I will try and get some pics together but there is not alot to see right now, my first 2 plant are only just at the end of week one flower, vegged for 4 weeks . It pains me to see the unused grow space but needs must for a perpetual vertivcal grow. So for me, I rotate to make best use of the extra bare bulb on the outside of the grow. TIme and numbers will tell. Oh and just for the books, my last grow with 3 full time stacked cool tubes (no extra light) was 47 z's of 7 plants and I only vegged em for 3 weeks.
 

ttystikk

Well-Known Member
I just reread the comments about rotating plants, and I can say that trying to move the plants once they've entered their flowering phase is a zero sum game. Rather try to light the plant from the back half the time, that seems to work better.

I don't want to mess with back lighting or rotating plants at all, and that's saying something coming from the guy who bolted a mountain bike to the ceiling and used it as a light rotator! The bottom line is that I'm after keeping things simple, and lighting from inside only is just better. WHY?

It's my contention that placing the bulb in the middle and the plants against the outside of the round trellis manages the all-important bulb to bud distance better than other approaches, and this is the ultimate source of its efficiency.
 

ttystikk

Well-Known Member
Not me, sounded too crazy to make up. That image deserves a dedicated thread :lol:

I have just one question: why?
Well, I used it to reduce the distance between the bulb and the buds, while moving the light fast enough to keep anything from burning. It worked really well with an adjust-a-wing style reflector, and not worth a shit with that sealed and vented box hood.

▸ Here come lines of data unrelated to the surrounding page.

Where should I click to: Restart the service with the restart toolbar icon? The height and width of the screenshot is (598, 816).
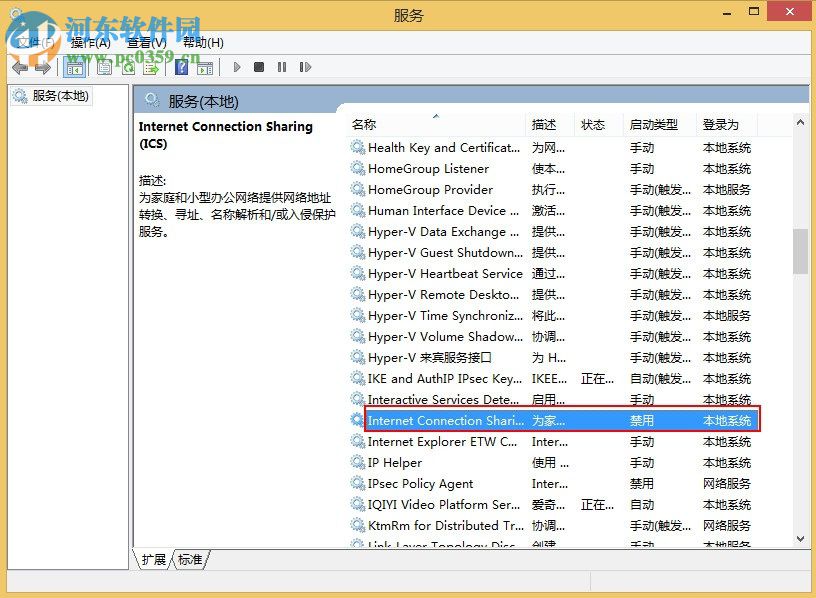(x=306, y=67)
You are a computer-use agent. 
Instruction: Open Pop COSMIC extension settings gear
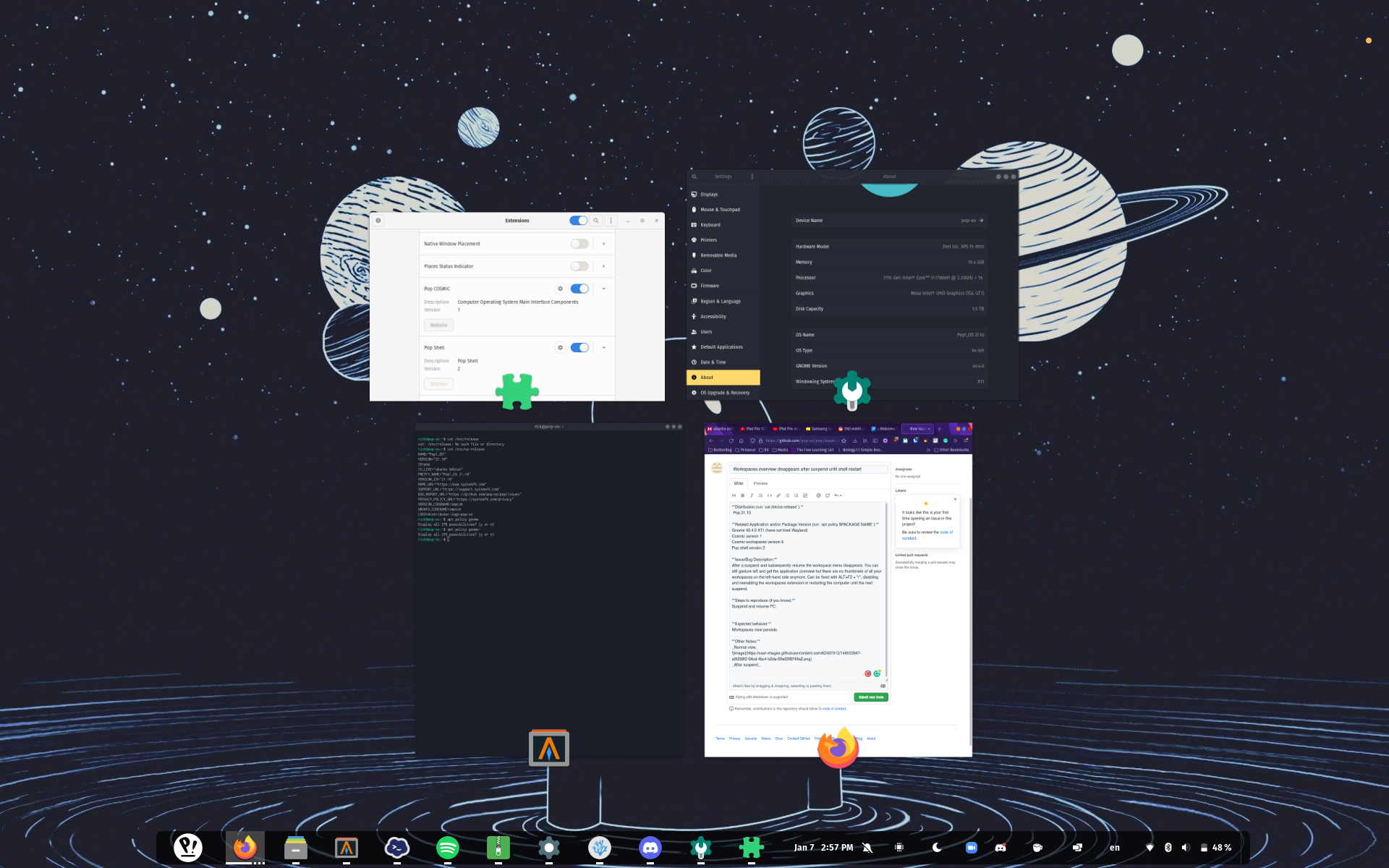pyautogui.click(x=560, y=289)
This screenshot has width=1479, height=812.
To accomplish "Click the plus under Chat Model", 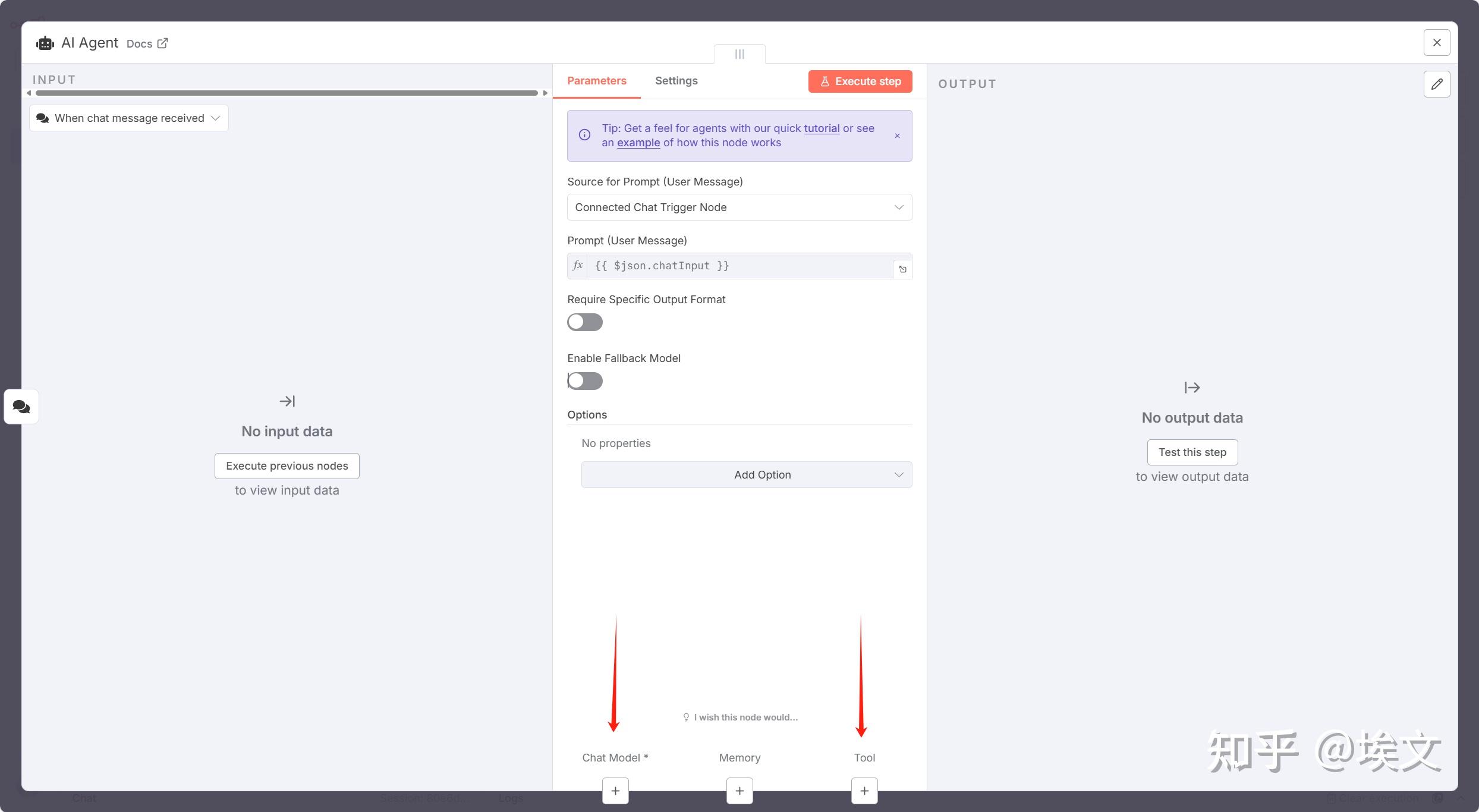I will 615,791.
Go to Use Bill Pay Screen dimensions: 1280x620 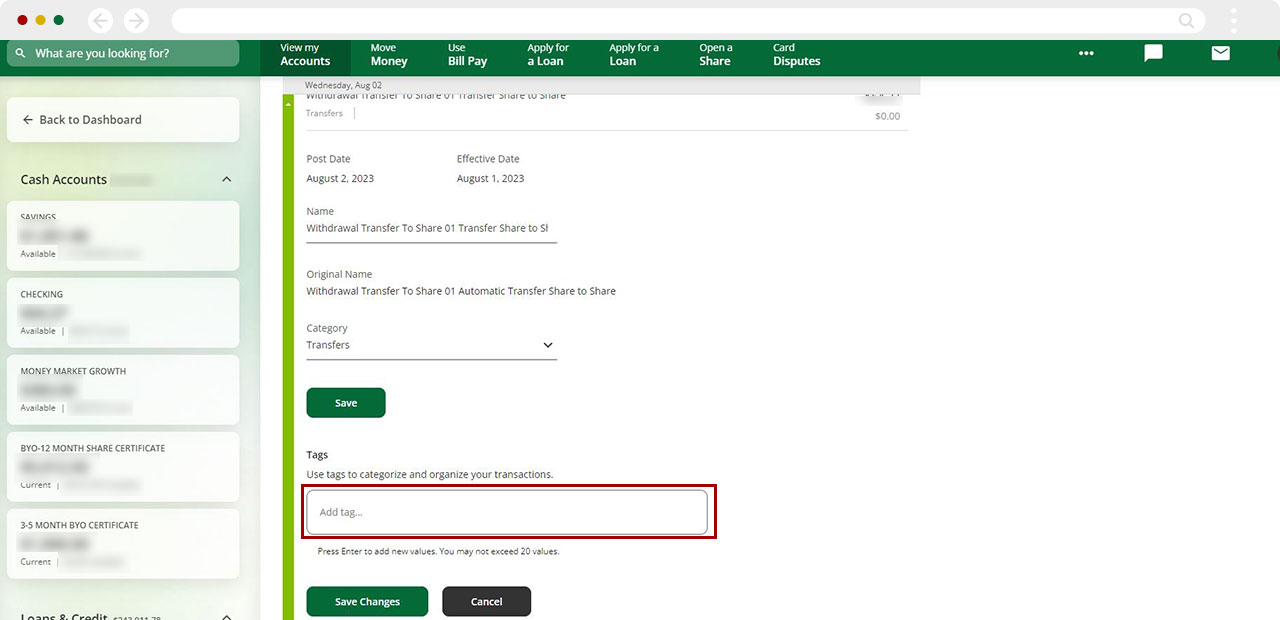467,55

There is merit to parts of this concept and I may return to it at some point. The silo system I'm using now is far more efficient than this ever was, making it an interesting but ultimately futile blind alley.
 

MrMeanGreen

Active Member
I just reread the comments about rotating plants, and I can say that trying to move the plants once they've entered their flowering phase is a zero sum game. Rather try to light the plant from the back half the time, that seems to work better.

I don't want to mess with back lighting or rotating plants at all, and that's saying something coming from the guy who bolted a mountain bike to the ceiling and used it as a light rotator! The bottom line is that I'm after keeping things simple, and lighting from inside only is just better. WHY?

It's my contention that placing the bulb in the middle and the plants against the outside of the round trellis manages the all-important bulb to bud distance better than other approaches, and this is the ultimate source of its efficiency.
I agree to an extent but being able to rotate depends on the grow method you apply. My last grow was a single (silo) cage approx 12" around the bulbs and my plants growing into the cage. No chance at all of rotating, This time round I have caged each plant individually and the plant grows out of it. I find this very easy to manage and rotating takes all of 2 seconds per plant.I try yo keep the middle of the cage bald for greater air circulation and tie back any unruley growth outside the cage, This is giving me a perfect cylinders of growth, uniform growth and very easy to maintain. I can also move branches about during the early stages to maximise light use and stop branches encroaching on each others light making training very easy. It also makes for easy management of a perpetual system.